• _What is needed_: Using the records below, write out again exactly the lines that begin at the line containing "This screenshot has width=569, height=392." and end at the line containing "Task: Click the 净值走势 net value link", and no other lines.

• _Extracted data_:

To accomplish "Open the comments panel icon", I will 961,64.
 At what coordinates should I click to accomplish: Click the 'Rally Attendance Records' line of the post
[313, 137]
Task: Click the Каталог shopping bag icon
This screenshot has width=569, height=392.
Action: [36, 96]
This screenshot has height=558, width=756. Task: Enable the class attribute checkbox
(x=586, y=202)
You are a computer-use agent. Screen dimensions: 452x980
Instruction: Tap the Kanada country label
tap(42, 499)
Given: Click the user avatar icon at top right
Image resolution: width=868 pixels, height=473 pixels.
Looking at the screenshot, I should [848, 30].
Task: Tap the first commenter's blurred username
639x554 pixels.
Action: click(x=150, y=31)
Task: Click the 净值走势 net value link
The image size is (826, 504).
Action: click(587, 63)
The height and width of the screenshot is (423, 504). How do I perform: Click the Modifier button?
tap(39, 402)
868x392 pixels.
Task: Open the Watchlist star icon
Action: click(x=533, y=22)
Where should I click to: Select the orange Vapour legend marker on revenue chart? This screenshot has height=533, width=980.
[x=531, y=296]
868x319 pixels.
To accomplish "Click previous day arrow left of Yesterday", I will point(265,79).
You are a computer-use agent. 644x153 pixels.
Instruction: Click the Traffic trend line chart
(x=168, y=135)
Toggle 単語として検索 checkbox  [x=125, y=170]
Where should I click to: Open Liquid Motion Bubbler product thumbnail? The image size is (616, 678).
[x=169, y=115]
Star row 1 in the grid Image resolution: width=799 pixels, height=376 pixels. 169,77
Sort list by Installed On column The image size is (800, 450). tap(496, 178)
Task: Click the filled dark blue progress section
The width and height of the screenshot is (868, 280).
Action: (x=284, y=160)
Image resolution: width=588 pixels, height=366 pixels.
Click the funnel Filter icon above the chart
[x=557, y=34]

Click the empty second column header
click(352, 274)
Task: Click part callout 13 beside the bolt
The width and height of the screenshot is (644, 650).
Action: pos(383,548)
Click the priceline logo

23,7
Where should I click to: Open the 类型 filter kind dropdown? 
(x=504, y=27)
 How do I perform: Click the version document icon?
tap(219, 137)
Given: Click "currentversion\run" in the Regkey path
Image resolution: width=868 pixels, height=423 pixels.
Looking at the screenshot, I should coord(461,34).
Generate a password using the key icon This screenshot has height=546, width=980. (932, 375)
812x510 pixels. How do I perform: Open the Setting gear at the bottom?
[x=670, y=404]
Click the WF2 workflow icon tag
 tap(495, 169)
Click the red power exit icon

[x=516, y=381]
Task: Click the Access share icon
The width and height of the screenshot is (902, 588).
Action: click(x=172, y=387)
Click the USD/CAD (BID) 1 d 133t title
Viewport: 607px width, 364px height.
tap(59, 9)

• _Reply_:
This screenshot has width=569, height=392.
Action: [36, 96]
This screenshot has height=558, width=756. Task: Enable the class attribute checkbox
(x=586, y=202)
You are a computer-use agent. Screen dimensions: 452x980
Instruction: Tap the Kanada country label
tap(42, 499)
Given: Click the user avatar icon at top right
Image resolution: width=868 pixels, height=473 pixels.
Looking at the screenshot, I should [848, 30].
Task: Tap the first commenter's blurred username
639x554 pixels.
Action: click(x=150, y=31)
Task: Click the 净值走势 net value link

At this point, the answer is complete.